### Exercise details
Locate every row that contains the word "first" and copy each such row in full.
---
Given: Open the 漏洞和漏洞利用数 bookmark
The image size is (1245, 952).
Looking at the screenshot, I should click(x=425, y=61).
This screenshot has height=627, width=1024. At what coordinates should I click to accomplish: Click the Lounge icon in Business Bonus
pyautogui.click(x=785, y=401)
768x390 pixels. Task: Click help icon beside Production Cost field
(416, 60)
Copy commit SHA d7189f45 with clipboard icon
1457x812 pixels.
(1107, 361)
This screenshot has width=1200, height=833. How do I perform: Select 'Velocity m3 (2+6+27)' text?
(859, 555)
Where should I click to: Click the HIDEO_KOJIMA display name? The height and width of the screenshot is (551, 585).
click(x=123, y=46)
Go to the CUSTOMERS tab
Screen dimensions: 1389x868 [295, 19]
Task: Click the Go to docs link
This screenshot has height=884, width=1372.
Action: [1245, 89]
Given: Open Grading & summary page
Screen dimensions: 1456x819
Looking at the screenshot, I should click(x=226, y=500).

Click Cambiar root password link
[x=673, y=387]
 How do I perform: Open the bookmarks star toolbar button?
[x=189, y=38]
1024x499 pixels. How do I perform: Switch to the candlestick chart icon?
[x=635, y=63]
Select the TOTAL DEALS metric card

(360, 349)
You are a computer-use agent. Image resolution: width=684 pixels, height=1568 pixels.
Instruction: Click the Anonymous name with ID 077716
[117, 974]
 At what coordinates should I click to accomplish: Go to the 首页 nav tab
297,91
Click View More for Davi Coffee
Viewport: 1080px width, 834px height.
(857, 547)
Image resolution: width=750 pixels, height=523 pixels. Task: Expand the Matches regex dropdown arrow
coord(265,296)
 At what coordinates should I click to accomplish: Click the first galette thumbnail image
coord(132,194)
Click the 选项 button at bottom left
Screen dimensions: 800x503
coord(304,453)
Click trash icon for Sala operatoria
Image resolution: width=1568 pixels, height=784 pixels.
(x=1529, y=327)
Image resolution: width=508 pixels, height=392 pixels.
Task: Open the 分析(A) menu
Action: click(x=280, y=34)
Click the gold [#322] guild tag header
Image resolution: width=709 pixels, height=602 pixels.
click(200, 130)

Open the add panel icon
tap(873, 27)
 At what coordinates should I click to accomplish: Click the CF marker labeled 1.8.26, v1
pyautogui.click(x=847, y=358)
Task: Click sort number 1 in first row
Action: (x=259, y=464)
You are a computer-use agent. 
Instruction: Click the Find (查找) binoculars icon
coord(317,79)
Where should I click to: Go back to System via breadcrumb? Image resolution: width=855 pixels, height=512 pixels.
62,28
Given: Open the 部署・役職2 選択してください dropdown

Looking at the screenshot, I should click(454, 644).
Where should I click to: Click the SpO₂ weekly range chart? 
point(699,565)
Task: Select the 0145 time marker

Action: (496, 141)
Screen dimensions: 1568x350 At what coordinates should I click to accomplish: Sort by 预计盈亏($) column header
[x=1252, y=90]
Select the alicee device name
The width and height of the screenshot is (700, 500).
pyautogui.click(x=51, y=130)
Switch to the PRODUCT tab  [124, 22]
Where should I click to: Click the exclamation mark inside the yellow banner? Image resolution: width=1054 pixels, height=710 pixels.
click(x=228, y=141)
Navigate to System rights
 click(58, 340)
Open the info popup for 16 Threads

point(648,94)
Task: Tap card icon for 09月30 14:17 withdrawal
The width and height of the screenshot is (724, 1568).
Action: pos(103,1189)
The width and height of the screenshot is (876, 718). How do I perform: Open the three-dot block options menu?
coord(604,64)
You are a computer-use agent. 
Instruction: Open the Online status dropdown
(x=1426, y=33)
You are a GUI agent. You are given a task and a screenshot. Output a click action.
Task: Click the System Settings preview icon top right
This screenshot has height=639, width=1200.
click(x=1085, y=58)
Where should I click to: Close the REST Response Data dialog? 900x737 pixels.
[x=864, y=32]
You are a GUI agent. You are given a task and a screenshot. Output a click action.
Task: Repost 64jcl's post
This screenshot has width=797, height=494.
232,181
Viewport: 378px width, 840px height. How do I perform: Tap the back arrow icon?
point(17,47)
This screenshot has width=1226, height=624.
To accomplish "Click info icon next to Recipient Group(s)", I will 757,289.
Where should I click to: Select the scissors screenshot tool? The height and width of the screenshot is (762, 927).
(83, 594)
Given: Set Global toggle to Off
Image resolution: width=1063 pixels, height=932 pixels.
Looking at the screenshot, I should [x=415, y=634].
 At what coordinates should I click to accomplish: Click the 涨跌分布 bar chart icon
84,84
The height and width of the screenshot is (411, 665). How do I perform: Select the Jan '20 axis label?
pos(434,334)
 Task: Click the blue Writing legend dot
---
### Output of the exercise
 At what coordinates should I click to accomplish: Click the first galette thumbnail image
Task: Click sort number 1 in first row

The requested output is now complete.